2. Access, Adherence, and Personal Preferences

• Venous access: Poor access favors subcutaneous options.
• Adherence patterns: Less frequent dosing may benefit inconsistent patients; frequent structured dosing may help those who forget.
• Risk tolerance: Some patients prefer established therapies; others welcome newer agents.
• Lifestyle: High-risk sports or physical occupations may necessitate higher trough protection.
• Joint health and bleed history: Dictates intensity of prophylaxis.

3. Older Adults (>65 years)

• Higher thrombosis risk requires careful therapy choice.
• Comorbidities may influence treatment burden and feasibility.
• Joint disease and mobility impact goals and expectations.

Using Pharmacokinetics (PK) to Tailor Factor Therapy

PK-guided prophylaxis optimizes both bleed protection and factor utilization. Key insights:

• FVIII half-life and clearance vary significantly among individuals.
• Extended half-life FVIII can reduce infusion frequency while maintaining protective troughs.
• PK assessment identifies patients with poor, normal, or good PK profiles, which informs dose and interval selection.
• Good PK may maintain >10–20% FVIII with EHL products; poor PK may require shorter intervals or alternative agents.

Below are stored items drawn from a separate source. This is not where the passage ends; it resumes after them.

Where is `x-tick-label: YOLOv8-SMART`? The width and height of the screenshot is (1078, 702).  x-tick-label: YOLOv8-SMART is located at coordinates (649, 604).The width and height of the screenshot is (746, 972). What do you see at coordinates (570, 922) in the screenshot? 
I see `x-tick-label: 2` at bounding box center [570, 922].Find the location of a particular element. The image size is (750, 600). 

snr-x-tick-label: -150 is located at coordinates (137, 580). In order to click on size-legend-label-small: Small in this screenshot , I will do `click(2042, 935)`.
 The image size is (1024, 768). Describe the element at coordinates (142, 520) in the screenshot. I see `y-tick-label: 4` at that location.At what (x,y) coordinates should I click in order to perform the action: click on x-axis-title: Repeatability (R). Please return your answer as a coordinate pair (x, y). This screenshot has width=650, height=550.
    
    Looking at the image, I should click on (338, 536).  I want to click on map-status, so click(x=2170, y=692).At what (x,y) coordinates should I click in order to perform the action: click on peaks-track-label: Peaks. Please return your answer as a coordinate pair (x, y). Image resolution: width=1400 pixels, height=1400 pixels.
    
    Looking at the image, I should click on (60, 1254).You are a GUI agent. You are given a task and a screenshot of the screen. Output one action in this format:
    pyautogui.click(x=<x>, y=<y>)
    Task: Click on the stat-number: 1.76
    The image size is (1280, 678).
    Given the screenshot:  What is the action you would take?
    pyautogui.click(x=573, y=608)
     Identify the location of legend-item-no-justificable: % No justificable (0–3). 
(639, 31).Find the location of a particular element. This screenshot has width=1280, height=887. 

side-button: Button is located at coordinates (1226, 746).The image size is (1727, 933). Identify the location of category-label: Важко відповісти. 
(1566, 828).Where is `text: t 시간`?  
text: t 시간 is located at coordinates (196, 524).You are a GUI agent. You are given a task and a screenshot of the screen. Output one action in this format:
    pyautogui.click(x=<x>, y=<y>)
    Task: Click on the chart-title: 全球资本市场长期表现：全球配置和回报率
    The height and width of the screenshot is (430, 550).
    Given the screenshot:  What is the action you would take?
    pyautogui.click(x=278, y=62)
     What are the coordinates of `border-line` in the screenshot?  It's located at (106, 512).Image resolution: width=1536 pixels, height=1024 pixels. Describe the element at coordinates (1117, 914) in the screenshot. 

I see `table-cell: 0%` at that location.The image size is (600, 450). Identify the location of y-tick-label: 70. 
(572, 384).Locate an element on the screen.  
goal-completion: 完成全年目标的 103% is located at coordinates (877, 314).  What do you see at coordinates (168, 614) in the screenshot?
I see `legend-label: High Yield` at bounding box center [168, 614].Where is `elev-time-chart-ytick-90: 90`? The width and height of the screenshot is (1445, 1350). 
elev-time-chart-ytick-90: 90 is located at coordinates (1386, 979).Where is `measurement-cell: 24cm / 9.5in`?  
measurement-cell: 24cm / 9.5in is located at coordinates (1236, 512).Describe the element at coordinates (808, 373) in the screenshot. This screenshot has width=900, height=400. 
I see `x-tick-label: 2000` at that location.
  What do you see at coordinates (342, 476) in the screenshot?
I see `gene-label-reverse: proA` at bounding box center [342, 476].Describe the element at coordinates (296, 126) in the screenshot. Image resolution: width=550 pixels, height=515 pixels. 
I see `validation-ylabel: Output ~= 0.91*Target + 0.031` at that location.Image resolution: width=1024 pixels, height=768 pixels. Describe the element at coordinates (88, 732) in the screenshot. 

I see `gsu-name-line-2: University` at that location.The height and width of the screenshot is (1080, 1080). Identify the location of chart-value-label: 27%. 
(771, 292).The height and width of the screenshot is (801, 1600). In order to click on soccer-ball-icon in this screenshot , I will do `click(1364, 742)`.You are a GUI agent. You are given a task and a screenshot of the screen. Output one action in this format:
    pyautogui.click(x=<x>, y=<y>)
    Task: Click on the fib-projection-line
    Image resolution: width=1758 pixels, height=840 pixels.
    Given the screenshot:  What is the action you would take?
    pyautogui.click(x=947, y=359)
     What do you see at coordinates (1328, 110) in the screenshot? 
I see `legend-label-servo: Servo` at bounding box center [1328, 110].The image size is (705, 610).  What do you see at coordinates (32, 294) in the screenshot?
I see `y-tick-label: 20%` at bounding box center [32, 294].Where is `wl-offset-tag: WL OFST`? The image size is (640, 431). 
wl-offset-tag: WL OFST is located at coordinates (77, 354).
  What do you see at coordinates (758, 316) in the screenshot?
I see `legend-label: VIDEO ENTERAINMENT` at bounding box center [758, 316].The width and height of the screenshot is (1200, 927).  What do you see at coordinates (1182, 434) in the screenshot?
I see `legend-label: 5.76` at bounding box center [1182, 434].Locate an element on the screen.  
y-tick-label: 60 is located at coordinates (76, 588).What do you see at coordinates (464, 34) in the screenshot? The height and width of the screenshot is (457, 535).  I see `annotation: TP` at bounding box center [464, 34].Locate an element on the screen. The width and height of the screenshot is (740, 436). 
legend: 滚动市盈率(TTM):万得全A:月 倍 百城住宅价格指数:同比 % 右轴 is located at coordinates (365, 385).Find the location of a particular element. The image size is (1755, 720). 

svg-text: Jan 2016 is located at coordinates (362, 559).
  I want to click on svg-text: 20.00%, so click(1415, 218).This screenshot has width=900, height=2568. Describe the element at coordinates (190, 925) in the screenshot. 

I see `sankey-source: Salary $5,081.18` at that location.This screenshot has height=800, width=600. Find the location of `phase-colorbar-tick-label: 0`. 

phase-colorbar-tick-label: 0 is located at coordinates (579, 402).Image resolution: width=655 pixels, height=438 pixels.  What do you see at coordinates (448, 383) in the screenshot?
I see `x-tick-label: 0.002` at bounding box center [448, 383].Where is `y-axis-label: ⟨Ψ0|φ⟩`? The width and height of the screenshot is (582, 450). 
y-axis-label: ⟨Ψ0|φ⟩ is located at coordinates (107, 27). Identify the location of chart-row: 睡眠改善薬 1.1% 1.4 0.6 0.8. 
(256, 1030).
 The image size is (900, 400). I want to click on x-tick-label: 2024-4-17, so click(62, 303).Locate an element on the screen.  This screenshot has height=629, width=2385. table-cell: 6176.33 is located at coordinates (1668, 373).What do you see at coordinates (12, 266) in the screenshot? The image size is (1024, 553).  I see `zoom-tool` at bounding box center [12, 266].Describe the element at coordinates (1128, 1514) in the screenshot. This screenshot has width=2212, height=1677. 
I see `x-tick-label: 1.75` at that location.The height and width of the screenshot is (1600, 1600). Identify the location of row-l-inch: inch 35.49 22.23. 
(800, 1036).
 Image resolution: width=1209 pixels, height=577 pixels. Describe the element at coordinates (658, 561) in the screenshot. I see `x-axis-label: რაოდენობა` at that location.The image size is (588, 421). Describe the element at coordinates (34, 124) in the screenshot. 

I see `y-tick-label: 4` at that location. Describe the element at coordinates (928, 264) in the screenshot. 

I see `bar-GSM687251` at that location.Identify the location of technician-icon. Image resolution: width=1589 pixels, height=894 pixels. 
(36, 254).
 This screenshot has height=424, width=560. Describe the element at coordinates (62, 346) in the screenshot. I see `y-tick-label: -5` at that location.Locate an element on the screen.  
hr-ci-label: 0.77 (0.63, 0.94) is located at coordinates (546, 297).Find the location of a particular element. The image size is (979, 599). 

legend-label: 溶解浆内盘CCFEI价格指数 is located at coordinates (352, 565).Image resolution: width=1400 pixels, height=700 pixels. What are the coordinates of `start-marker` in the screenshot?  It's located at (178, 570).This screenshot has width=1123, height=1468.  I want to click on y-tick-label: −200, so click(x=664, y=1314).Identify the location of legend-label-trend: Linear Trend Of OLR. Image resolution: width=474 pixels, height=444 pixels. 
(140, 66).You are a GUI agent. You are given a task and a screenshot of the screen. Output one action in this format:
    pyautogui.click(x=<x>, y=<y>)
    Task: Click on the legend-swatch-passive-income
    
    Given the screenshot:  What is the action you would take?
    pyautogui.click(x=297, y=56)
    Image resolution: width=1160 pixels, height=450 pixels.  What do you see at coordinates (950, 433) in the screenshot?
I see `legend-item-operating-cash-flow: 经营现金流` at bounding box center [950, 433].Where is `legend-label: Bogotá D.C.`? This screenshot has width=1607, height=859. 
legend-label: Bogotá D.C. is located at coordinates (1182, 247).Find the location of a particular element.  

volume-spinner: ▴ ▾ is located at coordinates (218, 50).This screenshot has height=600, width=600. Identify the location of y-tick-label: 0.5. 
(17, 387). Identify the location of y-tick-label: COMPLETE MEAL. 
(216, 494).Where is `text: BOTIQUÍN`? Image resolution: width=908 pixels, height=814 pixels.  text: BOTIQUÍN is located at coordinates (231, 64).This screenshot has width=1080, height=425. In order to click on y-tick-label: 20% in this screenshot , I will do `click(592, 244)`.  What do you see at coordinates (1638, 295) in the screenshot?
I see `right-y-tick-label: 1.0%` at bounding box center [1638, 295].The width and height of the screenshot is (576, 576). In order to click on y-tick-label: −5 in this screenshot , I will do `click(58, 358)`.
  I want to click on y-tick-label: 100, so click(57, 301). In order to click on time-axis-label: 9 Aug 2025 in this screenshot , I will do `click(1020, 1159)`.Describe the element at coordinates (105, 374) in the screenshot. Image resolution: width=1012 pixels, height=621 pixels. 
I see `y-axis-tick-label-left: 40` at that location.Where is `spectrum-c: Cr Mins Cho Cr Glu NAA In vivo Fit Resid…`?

Treatment Across the Lifespan

Needs evolve as children grow and lifestyles change:

• Infancy: Priority is safe, early prophylaxis; subcutaneous therapies often preferred to avoid central venous access.
• Early childhood: Frequent falls and head injuries increase bleed risk.
• School-age children: Rising activity levels and sports participation require more robust protection.
• Adolescents: High-risk behaviors and contact sports necessitate personalized intensification.
• Adults: Expanded options include gene therapy; lifestyle and work demands guide choices.

Conclusion

Hemophilia A care has evolved into a landscape rich with options, and personalization sits at its core. Optimal management depends on selecting therapies that align with each patient’s clinical profile, lifestyle, and preferences, while also incorporating PK insights when using factor replacement. Shared decision-making ensures treatment choices reflect what matters most to patients and their families, and revisiting those decisions across the lifespan allows therapy to adapt as needs change. When clinicians integrate these elements thoughtfully, patients benefit from stronger protection, reduced burden, and greater freedom in daily life.

Content is accurate as of the date of release on 6 January 2026.